> [WHAT IS NEEDED]:
Starting at the line that has "Instruction: Click the red" and stopping after the line that has "Task: Select Duotone in the technique list", reproduce the listing below exactly; omit everything else.

○ ○ ○ ○ ○

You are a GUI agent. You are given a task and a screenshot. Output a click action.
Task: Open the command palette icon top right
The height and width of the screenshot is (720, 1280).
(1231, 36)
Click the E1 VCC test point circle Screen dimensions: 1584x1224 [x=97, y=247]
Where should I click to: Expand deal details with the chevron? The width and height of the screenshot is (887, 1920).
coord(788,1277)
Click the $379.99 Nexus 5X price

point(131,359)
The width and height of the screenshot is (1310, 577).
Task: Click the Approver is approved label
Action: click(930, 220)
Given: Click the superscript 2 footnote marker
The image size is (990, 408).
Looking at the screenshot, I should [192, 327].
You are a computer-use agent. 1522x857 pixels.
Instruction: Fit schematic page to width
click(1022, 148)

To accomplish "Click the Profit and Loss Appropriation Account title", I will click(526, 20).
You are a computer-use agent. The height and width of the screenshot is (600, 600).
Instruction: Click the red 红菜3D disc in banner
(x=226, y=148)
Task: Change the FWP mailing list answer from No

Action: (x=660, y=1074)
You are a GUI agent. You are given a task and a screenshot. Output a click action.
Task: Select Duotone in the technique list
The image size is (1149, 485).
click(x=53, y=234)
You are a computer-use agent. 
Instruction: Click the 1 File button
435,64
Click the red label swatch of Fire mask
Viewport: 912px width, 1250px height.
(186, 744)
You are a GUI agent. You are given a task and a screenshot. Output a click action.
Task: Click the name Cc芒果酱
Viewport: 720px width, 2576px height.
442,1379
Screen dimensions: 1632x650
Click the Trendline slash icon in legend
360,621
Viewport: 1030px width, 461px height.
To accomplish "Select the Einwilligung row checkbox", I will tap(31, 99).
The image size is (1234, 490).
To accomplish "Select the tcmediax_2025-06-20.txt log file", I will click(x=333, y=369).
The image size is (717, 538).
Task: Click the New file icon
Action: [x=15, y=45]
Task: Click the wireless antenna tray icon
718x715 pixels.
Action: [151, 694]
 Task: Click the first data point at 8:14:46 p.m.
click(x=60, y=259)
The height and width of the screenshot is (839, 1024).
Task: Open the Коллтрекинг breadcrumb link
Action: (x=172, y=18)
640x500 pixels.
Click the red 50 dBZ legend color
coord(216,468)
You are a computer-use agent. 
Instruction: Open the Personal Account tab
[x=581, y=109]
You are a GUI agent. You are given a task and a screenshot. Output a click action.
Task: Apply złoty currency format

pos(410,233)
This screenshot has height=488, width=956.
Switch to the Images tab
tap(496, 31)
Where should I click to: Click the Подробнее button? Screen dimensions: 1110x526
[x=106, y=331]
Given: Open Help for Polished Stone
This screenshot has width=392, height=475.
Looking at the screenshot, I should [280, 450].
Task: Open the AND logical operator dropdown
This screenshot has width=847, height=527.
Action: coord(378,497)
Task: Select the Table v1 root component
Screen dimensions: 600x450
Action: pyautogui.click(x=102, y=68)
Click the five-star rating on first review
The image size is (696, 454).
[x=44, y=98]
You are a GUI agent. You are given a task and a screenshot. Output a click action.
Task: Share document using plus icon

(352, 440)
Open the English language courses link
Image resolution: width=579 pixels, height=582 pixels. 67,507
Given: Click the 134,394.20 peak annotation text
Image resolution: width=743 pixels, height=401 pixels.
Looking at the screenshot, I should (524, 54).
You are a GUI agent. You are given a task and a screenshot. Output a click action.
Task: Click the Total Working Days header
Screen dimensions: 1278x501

○ ○ ○ ○ ○

> [TASK ANSWER]:
Instruction: Click the red 红菜3D disc in banner
(x=226, y=148)
Task: Change the FWP mailing list answer from No

Action: (x=660, y=1074)
You are a GUI agent. You are given a task and a screenshot. Output a click action.
Task: Select Duotone in the technique list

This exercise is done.